Le répertoire est étourdissant et le casting donne le tournis : Françoise Hardy pour le romantisme sixties de Quand j’entends siffler le train, Jimmy Breaux de BeauSoleil à l’accordéon pour les couleurs cajuns de La Vie comme telle,
l’étourdissante violoniste Sarah Watkins de Nickel Creek et Herb Pedersen et Pat Sauber de Loafer’s Glory aux guitares et banjo pour faire partir Santiano en bluegrass, Alvin Chea de Take 6 pour emmener les choeurs soul-jazz d’On est les rois,
l’accordéon tex-mex de David Hidalgo de Los Lobos pour Dès que le printemps revient…
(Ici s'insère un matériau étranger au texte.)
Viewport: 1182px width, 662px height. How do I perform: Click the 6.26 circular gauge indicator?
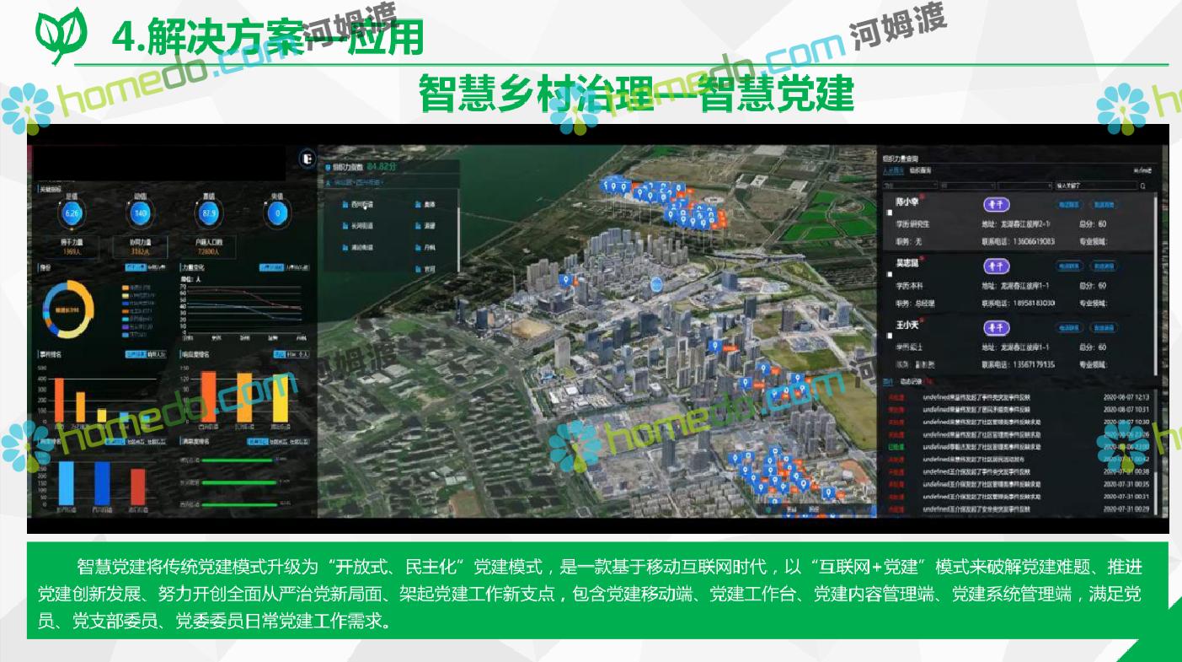(72, 213)
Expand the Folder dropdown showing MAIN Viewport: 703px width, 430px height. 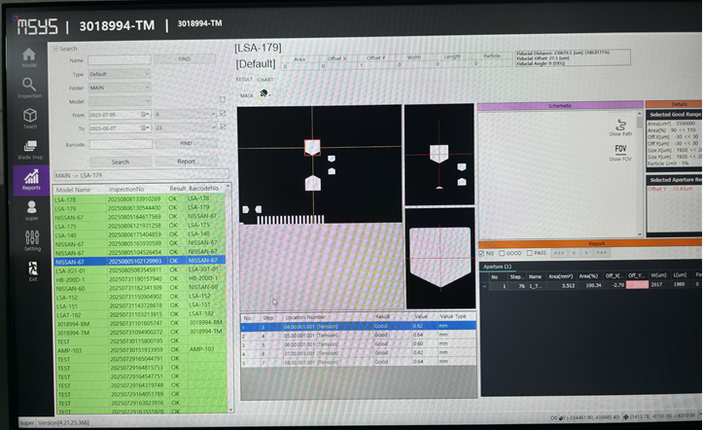119,88
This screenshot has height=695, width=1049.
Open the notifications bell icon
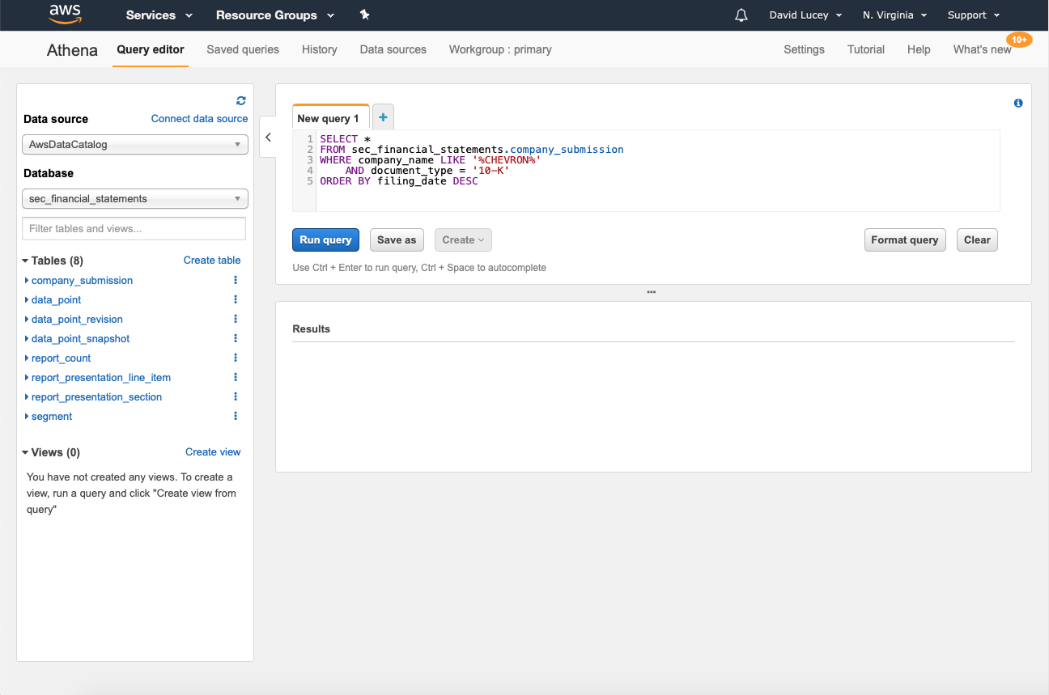(x=741, y=15)
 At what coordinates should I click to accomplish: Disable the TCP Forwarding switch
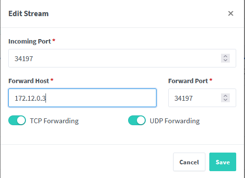point(17,120)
Et puis John McFee des Doobie Brothers, venu au studio à Los Angeles avec des dizaines de guitares de tous types et de tous genres,
le Français d’Amérique Freddy Koella (Bob Dylan, Lhasa de Sela, Willy DeVille, Francis Cabrel, Doctor John, Carla Bruni ou Dick Annegarn à son CV),
et çà et là des aventuriers de la musique comme Alec Mansion (ex-Léopold Nord & Vous), le contrebassiste Sebastian Steinberg (ex-Soul Coughing) ou l’harmoniciste Charlie McCoy (le seul musicien à avoir joué avec Elvis Presley, Bob Dylan et Yvette Horner)…
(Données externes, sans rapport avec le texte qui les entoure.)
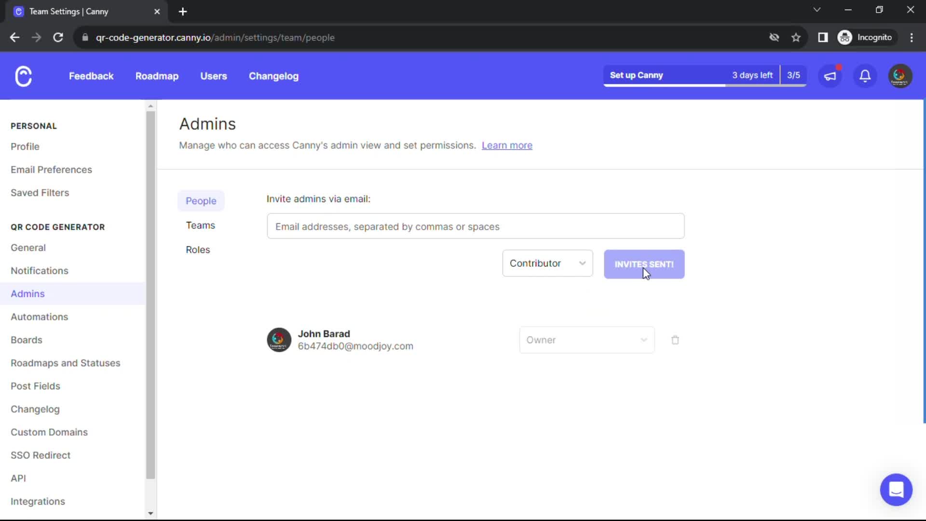
Task: Expand the Contributor role dropdown
Action: tap(547, 263)
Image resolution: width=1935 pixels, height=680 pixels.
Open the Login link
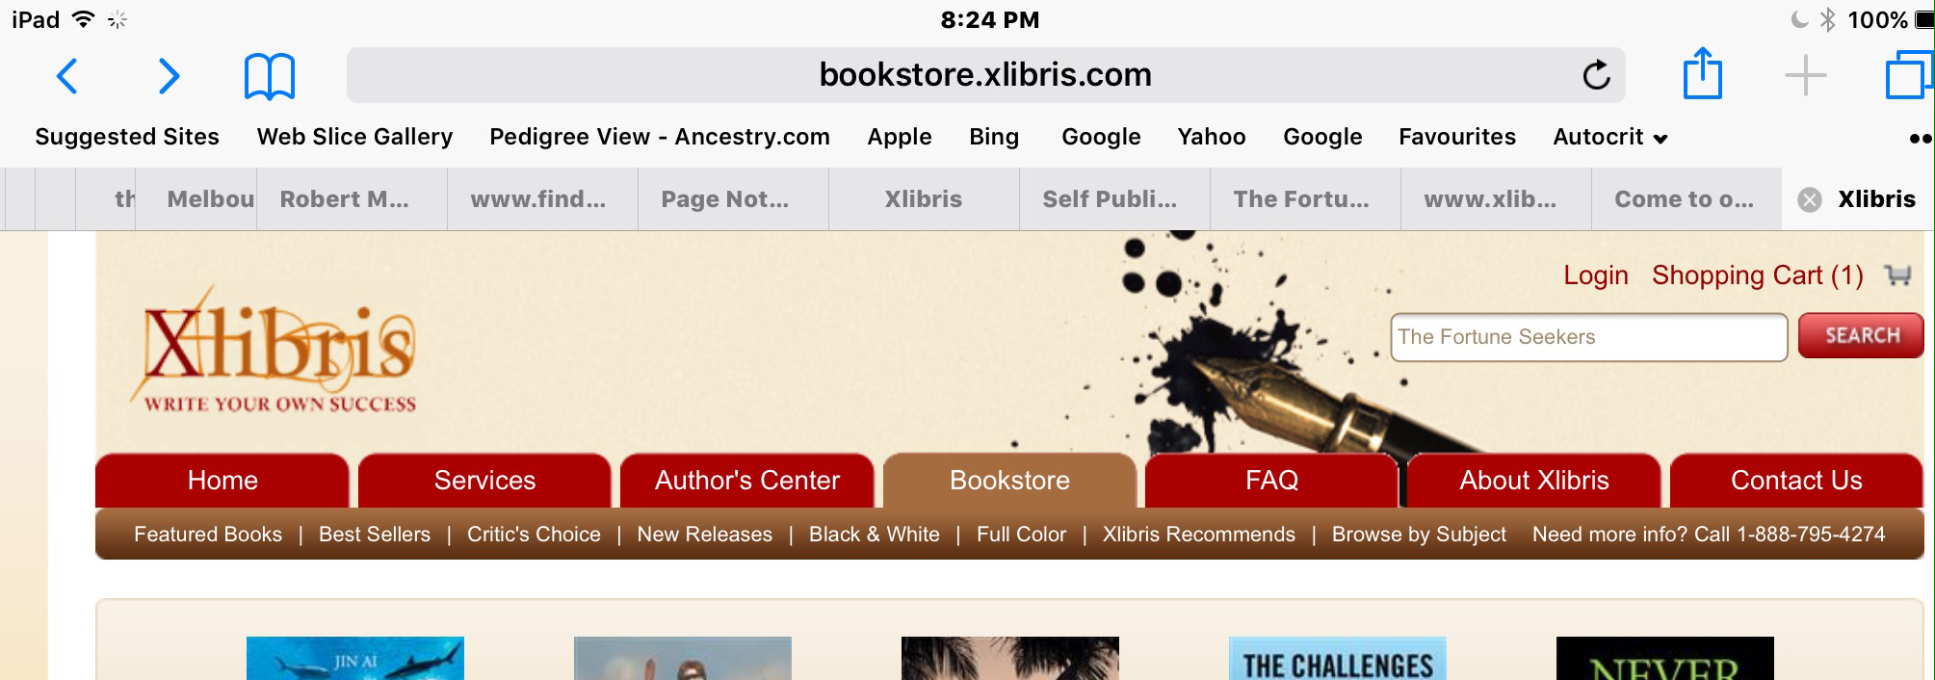coord(1595,275)
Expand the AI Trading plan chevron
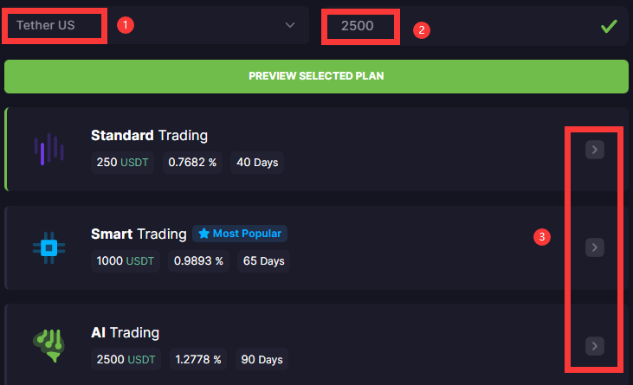633x385 pixels. point(595,346)
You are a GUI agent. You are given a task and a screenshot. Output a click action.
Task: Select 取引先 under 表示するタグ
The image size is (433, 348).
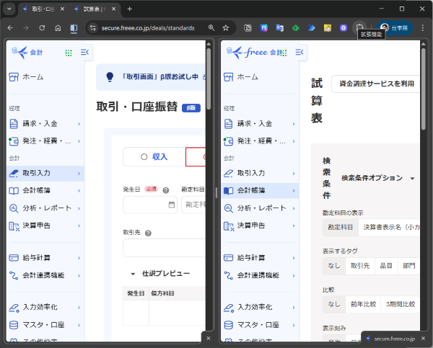[x=359, y=265]
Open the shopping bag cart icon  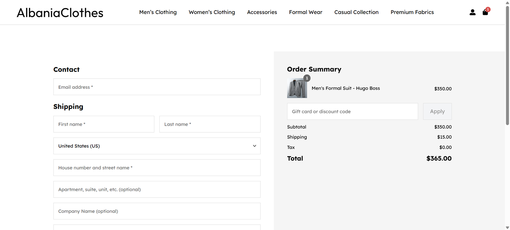point(485,12)
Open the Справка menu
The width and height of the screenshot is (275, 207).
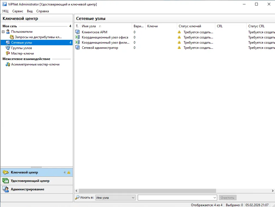[x=43, y=11]
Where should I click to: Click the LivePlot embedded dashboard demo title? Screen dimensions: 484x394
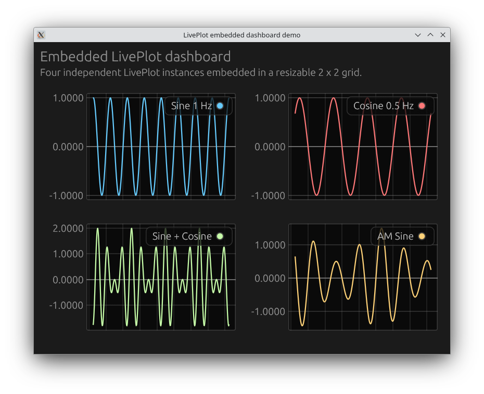(242, 35)
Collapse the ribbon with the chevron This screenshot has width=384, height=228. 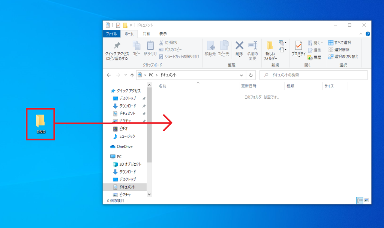tap(361, 34)
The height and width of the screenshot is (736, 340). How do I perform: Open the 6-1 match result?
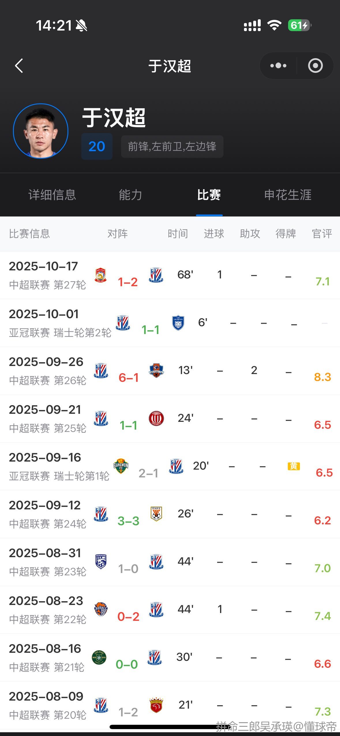tap(129, 378)
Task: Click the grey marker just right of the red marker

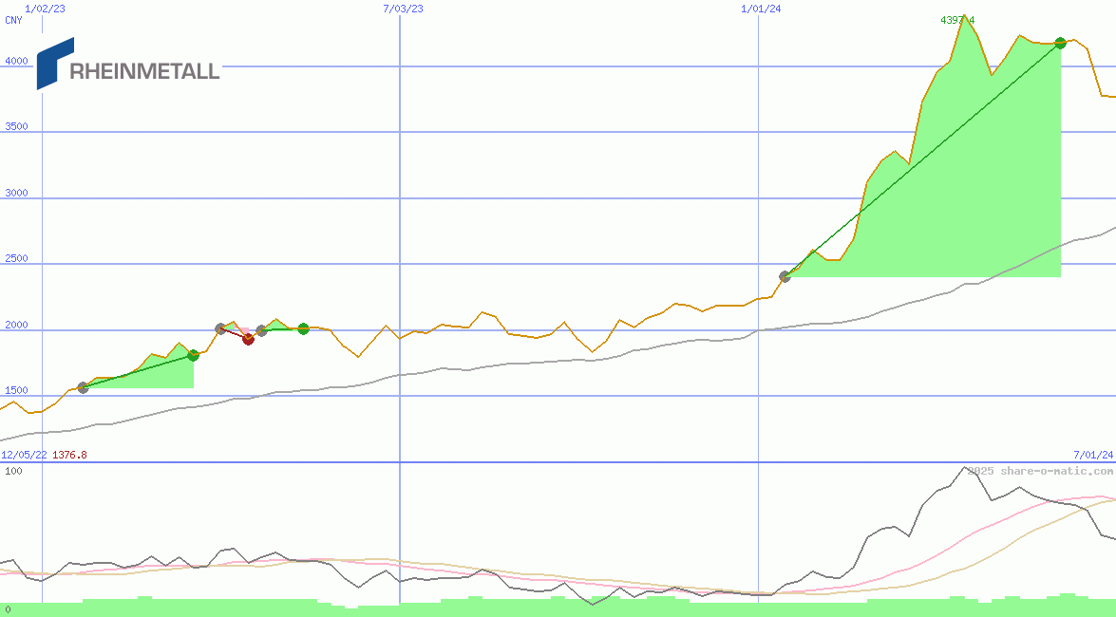Action: 261,330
Mais on ne cède pas à Troubador since 1948 uniquement parce des chansons superbes sont défendues par des interprètes d’exception. Imperceptiblement, irrésistiblement, on se prend à chanter. Depuis des décennies, Hugues Aufray nous donne des chansons que l’on a l’impression d’avoir toujours chantées – « Je suis entré dans la mémoire de beaucoup de gens par les colonies de vacances plus que par les médias », dit-il sans se rengorger. Car il est le seul artiste en France à être devenu star parce que tout le monde le chantait. Et pourquoi lui ? « Pendant les trois années que j’ai passées en Espagne, à l’adolescence, j’ai découvert des paysans ou des ouvriers qui sortaient leur guitare dans le train et se mettaient à chanter avec tous les voyageurs du wagon, des pèlerinages où tout le monde chantait tout le long du chemin pendant des kilomètres… J’ai découvert un chant collectif. »
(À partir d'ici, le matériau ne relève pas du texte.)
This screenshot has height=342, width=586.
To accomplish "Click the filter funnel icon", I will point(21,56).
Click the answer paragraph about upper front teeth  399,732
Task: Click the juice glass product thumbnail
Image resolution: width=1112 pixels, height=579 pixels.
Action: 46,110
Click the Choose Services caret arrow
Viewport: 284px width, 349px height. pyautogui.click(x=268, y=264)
Eh oui : ses chansons sont là pour être partagées. « Je ne suis pas passé devant l’Olympia à l’âge de douze ans en me disant : « Un jour mon nom sera écrit sur la façade ». Je n’avais pas envie de monter sur scène pour jouer la comédie dans mes chansons. La théâtralité m’a toujours gêné. Je préfère exprimer quelque chose de collectif. » Et c’est pourquoi on partage si bien ses chansons, même s’il est seul au micro.
Dans les années 60, il avait écrit avec Vline Buggy les paroles d’une adaptation d’un folk américain dont Johnny Hallyday a fait un de ses hymnes personnels, Les Portes du pénitencier : « J’avais choisi le mot de pénitencier pour indiquer qu’il ne s’agissait pas d’un criminel endurci mais d’un jeune délinquant. L’interprétation de Johnny est tellement historique que je me suis réapproprié la chanson : je lui donne une dimension collective en ajoutant à la fin une sorte de prière à un Dieu qui ressemble au Dieu de Brassens, une prière pour tous les gamins des pénitenciers. »
Changer les paroles d’un classique ? Bien sûr ! « Je laisse s’exprimer mon tempérament de folkloriste : les chansons se façonnent avec le temps, exactement comme les galets du torrent qui ne sont ronds et doux que parce qu’ils sont bousculés par l’eau pendant des années et des années. Pourquoi ne pas changer un mot, un vers, un couplet ? » Et il fait entendre aussi L’Hôtel du soleil levant, autre texte français plus conforme à l’original House of the Rising Sun – exactement comme dans le folk américain ou la tradition française qui permet à une mélodie d’avoir plusieurs vies.
Quant à lui, il ne regrette pas d’avoir louvoyé avant de devenir chanteur à plein temps. En 1948, après l’audition ratée, il a commencé à chanter dans les cabarets parisiens. Des chansons d’importation, déjà, toutes en espagnol. « Mon père faisait de l’import-export entre l’Espagne et la France. Il voulait que je travaille avec lui et j’ai fini par accepter. Pendant un an, j’ai reçu des commandes de sociétés françaises implantées en Afrique qui achetaient de la morue salée de Mauritanie à des consortiums de pèche canariens. Mais j’étais trop mauvais en calcul. » Il est retourné à l’importation de chansons. On ne s’en plaindra pas.